Exercise goal >> The result should be every line of the listing that holds the word "character".

Listed records >>

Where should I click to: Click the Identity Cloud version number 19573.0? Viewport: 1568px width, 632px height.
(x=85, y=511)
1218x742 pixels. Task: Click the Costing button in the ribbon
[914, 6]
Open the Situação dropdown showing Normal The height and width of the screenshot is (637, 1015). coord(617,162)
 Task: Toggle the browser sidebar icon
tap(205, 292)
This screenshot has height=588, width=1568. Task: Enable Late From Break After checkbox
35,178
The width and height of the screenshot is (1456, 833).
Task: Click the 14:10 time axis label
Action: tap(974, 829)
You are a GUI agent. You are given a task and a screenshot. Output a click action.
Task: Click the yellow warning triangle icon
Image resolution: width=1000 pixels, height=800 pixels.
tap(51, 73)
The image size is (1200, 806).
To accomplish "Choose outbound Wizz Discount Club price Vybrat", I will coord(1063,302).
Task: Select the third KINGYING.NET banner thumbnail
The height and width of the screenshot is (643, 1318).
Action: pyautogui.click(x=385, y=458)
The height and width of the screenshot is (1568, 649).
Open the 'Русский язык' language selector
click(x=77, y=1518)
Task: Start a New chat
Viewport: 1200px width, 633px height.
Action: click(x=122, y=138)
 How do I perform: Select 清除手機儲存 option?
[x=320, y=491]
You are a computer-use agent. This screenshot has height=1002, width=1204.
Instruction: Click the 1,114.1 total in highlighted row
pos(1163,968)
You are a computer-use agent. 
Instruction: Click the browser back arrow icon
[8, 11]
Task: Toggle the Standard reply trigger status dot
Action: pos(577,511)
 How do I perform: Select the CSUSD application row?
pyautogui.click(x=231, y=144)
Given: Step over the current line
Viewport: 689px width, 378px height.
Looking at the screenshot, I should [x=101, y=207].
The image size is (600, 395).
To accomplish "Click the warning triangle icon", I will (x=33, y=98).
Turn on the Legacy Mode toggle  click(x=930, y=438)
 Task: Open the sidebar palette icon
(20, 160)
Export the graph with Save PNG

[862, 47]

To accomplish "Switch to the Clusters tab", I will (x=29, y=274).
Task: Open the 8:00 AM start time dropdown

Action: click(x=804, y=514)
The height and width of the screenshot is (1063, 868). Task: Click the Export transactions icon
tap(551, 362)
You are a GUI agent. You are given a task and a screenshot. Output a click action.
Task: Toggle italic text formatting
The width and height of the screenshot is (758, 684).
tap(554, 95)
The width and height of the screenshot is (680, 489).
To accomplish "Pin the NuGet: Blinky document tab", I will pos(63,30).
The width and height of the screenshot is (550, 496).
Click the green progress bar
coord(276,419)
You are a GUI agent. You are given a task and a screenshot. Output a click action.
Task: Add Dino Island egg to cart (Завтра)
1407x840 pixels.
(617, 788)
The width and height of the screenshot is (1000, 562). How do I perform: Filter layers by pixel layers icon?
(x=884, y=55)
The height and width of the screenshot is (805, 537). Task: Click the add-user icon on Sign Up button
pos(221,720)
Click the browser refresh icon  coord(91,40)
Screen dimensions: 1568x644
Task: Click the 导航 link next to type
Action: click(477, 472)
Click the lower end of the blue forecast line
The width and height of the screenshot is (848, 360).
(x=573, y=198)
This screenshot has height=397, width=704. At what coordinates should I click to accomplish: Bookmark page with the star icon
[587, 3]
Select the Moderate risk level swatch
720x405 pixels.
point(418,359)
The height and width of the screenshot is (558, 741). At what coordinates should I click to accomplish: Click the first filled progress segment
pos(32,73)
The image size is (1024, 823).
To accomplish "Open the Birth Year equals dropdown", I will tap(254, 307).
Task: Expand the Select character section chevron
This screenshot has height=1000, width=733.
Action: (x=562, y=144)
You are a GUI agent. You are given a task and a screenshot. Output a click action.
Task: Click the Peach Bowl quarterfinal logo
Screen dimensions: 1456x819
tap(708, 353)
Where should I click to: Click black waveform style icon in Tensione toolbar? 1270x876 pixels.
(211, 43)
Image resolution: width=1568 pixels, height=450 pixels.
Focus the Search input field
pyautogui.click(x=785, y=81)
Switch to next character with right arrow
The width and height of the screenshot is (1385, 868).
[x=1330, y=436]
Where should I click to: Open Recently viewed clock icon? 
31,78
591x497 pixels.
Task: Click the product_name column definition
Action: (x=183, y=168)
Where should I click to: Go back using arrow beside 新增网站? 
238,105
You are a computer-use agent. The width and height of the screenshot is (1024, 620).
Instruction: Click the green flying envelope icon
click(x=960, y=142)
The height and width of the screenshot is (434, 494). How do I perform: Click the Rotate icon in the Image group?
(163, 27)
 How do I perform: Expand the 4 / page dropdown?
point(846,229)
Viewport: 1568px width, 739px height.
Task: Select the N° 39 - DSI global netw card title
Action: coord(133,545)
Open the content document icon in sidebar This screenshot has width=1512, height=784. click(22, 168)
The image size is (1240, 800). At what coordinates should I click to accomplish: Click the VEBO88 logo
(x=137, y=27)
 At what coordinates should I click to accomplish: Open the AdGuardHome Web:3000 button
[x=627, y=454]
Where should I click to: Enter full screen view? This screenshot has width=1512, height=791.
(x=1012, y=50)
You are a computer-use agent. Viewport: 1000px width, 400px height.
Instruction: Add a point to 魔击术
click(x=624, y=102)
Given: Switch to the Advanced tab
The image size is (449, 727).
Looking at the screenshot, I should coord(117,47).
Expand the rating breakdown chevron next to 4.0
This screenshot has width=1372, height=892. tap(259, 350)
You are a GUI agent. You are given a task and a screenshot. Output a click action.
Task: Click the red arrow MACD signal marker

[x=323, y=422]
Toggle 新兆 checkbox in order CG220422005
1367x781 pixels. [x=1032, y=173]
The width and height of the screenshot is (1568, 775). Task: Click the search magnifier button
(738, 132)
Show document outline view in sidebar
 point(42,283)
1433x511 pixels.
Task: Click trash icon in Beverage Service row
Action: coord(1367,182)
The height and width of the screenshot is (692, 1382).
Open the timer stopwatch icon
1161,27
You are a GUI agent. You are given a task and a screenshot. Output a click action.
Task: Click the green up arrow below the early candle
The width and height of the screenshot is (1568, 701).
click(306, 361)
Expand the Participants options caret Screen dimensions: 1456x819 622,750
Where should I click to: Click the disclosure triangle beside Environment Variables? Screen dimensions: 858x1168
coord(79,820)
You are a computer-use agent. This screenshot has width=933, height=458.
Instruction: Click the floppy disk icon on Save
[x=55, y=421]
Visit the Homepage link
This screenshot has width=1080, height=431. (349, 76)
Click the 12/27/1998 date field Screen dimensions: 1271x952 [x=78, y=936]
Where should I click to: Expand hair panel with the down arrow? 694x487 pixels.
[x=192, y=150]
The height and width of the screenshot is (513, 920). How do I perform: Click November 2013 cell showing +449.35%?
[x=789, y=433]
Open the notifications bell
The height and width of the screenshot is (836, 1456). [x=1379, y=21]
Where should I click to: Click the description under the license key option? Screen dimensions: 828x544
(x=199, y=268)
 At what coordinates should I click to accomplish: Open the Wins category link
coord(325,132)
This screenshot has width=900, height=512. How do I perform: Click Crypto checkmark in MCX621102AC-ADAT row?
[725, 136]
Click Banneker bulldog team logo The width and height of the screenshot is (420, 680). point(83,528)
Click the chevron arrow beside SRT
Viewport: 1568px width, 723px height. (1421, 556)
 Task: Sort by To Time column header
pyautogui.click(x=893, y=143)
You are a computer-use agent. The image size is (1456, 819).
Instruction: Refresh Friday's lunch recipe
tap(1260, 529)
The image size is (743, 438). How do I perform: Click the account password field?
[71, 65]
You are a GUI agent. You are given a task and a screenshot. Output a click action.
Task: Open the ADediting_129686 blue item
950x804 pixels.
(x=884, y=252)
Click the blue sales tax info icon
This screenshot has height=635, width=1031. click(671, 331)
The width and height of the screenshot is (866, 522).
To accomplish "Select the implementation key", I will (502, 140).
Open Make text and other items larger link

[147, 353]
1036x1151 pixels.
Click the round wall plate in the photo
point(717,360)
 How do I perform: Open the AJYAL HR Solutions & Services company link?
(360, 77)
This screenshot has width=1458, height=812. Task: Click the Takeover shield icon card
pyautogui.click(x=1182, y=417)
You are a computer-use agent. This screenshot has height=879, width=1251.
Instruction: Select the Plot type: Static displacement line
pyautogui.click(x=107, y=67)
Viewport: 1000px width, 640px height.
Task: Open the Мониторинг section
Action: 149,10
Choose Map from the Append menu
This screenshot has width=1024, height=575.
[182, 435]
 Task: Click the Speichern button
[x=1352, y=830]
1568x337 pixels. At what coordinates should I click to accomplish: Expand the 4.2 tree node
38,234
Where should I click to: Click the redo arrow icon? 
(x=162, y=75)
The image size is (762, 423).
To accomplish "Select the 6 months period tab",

Answer to this task >>
Task: Expand the Select character section chevron
Switch to next character with right arrow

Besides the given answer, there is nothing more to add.